How do you prepare for jobs that don’t exist yet? That’s a question students, workers, and educators will face in the coming years.

It’s difficult to teach job-related skills when it’s unclear what those jobs will be. It’s not just the times that are changing. Think about explaining to someone just 15 years ago what a social media manager, ride-share service employee, or drone operator does for a living. 

Technology—combined with globalization and a host of other factors—has created an array of new jobs and radically changed others. A recent British study suggests that at least one-third of children entering primary school today will ultimately end up working in jobs we haven’t even dreamed of yet.

So how do we prepare workers and students for a future we can’t foresee? What should we be doing now to give them the skills they’ll need to have a successful career?

“In the old days, when you came to college you were trained in a functional area for a job that you would stay in most of your career,” says Philip Powell, associate dean of academic programs at Indiana University’s Kelley School of Business. “[Today] it’s imperative that schools teach students how to teach themselves.”
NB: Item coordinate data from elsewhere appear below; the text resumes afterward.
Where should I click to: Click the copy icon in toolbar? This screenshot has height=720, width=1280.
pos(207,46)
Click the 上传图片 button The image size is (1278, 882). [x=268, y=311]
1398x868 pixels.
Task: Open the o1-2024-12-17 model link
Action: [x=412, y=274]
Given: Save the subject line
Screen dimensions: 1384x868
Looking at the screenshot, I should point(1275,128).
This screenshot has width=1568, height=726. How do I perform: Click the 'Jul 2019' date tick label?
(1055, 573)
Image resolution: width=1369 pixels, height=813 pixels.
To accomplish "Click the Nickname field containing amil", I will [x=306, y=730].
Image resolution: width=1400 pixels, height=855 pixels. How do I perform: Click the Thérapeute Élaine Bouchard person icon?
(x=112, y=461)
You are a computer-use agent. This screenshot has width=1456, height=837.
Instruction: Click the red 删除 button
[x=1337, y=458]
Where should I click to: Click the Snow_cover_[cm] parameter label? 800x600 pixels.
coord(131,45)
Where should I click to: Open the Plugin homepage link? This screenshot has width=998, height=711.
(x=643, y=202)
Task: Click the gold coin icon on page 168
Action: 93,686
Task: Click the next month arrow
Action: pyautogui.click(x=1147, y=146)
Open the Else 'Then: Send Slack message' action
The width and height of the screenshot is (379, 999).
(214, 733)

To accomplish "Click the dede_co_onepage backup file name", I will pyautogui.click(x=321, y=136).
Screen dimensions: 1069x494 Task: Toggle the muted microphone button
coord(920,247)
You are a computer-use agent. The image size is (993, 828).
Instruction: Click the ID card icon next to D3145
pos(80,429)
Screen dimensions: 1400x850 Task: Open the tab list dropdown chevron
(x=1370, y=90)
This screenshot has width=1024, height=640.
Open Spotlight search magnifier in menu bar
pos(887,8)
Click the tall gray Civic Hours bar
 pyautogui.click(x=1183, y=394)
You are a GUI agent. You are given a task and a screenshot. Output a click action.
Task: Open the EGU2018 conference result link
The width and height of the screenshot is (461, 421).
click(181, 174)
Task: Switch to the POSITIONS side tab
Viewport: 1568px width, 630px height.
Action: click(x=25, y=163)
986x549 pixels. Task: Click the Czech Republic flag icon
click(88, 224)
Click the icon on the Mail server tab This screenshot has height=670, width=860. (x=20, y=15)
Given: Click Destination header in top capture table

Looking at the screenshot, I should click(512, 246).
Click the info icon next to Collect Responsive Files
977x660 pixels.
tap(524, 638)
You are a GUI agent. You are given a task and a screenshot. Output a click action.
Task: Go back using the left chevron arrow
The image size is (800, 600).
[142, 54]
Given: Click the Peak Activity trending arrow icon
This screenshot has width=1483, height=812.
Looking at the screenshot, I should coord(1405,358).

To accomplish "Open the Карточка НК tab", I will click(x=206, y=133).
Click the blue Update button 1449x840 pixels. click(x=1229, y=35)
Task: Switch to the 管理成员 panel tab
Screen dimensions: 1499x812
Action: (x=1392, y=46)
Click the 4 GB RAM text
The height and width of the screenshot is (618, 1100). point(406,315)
Isabelle Bajeux-Besnainou, dean of the Desautels Faculty of Management at McGill University in Montreal, says it’s more important to focus on experiential learning than on job-specific skills. “We cannot teach skills we don’t know exist yet,” she says. “We need a different strategy and make sure they’re becoming lifelong learners.”

A 2018 study published in the Journal of Innovation and Knowledge found that experiential learning reinforces theoretical concepts and leads to superior performance. McGill has launched some programs that focus on industry-specific experiential learning, while also incorporating relevant coursework. The school’s new Bensadoun School of Retail Management focusses on the future of retail. It has an experiential lab where students will be able to work with cutting-edge retail technology and real-world simulations.

Ansley Erickson, associate professor of education at Columbia University in New York, sees an opportunity for this future-focussed thinking to also solve bigger issues, including inequality in the workplace. Innovation sometimes contributes to inequality. 

“What kind of schooling prepares, for example, to participate in discussions about what constitutes a decent living wage?” Erickson asks. “What constitutes fair employment practices? How do education and employment operate in an unequal society? I think those questions are just as crucial as questions about what kind of technical training schools can offer.”